Artık sesin sahibini iyice merak etmeye başlamış ve siluetini görmek için acele edercesine adımlarını sese doğru hızlandırmıştı.         Neredeyse köprünün başına gelmişti ama hala kimseyi göremiyordu. Büyük bir şaşkınlıkla yanlış yöne geldim herhalde diye düşündü. Ama ses o yönden gelmemişti halbuki, yine de anlamlandıramadı. Sesin esintinin yüzünden yankı yaptığı için bu yöne doğru duyulduğunu düşünerek köprünün diğer ucuna geri döndü.
 Aşağıdan akmaya devam eden azgın nehrin önüne kattığı, her şeyi sürükleyip götüren bulanık suların delirmişçesine çıkardığı ses ve bir de o ses. Köprüyü bir baştan bir başa defalarca yürüse de duyduğu sesin siluetini göremeyen kadın artık yorulmuş ve pes etmişti. Sadece sesi dinlemeye odaklanmıştı artık. Bütün gece bilinse dillere destan olacak bir hikâye dinledi kadın. İşte böyleydi dedi o ses, kadınsa hikâyeyi nefes almadan dinlemişti. Bütün gecenin sessizliğinde tek dinleyen de oydu. Bu sefer kendisi konuşacaktı cesareti yerine gelmişti ve sorular soracaktı ki!

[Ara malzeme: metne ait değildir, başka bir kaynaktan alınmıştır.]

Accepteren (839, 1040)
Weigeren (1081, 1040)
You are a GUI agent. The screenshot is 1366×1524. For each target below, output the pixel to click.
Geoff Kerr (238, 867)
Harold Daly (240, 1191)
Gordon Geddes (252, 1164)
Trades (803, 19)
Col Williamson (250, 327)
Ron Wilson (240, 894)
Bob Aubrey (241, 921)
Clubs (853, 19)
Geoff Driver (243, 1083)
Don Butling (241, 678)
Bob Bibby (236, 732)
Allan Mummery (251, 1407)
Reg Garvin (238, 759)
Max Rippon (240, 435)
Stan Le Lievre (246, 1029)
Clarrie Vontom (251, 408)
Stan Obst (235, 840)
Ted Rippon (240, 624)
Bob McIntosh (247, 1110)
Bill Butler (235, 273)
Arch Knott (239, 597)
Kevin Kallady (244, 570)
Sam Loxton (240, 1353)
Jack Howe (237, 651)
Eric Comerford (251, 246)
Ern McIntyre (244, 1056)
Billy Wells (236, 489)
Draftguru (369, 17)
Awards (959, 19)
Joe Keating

 O ses; Sus ve beni dinlemeye devam et dedi.
 Mumu eriten bağrına bastığı fitildir.  Bütün gece ben konuştum sen dinledin. Göz gözü görmese de gözünden akan yaşları, yüreğindeki yanan ateşi ben gördüm, ruhunun adeta kuşlar gibi çırpınışını izledim ve içinde kopan kasırgaları hissettim artık susma cesaretini topla ve cevap ver. Onun yüreğine yük olduğunu bilseydin yine de bu kadar sever miydin?  Kendinden vazgeçer miydin? Herkese ve her şeye inat bu kadar ısrarcı olur muydun? diye sordu.
Kadın ise ne cevap vereceğini düşünmeden artık kendini akışa bırakarak sessiz ve mahcup bir ses tonuyla ‘’olmazdım’’ diye cevap verdi.
 Öyleyse bu ısrar nedendi? diye ikinci soru da geldi.
‘ Gönül sabır ile harman olmadan, nasip ile buluşmazdı’ da ondan diye cevap verdi. Daha tok bir sesle.
Peşin sıra bir soru daha geldi.
           Şu an hangi yoldasın nereden geldin nereye gidersin, bir yönün var mı? Dedi.
‘Yolumu, yönümü bilmem de tek hissettiğim hani birine yol sorarsın da çok yanlış yere geldiğini söylerler ya, işte bu aralar o yoldayım.’
 Öteden gelen tılsımlı ses devam etti, ‘’Öyleyse bak gözleri buğulu kadın. Çalı bile incitmez kendisine sığınan kuşu. Denk geldiğin kalbe bak. Al şu aynayı eline, bir kendine bir de kalbine bak. Unutabilecek kadar güçlüyken unutmaya kıyamayacak kadar çok sevmişsin. Seni aramaz belki ama sendeki yerini arar. Ben bunu bilir, bunu söylerim. Boğazına düğümlenen hıçkırıkları serbest bırak ve için yana yana gereğini yap’’ dedi.
 Güneş; sabahın ilk ışıklarını gökyüzüne bırakmak için hazırlanmaya başlamıştı artık. Kadın ise köprüden aşağı bakarak azgın nehrin bulanık sularına avazının çıktığı kadar ‘Öyle bir ikilemde bıraktın ki beni, sevmedi desem nankör, sevdi desem yalancı olacağım.’ Rabbim şimdi ne yapayım? diye ağlarken;
 O ses; Tekrardan gereğini yap deyince,
 Kadın ‘Adını bir daha anmayacağıma nasuh tövbesi ederim’ dedi.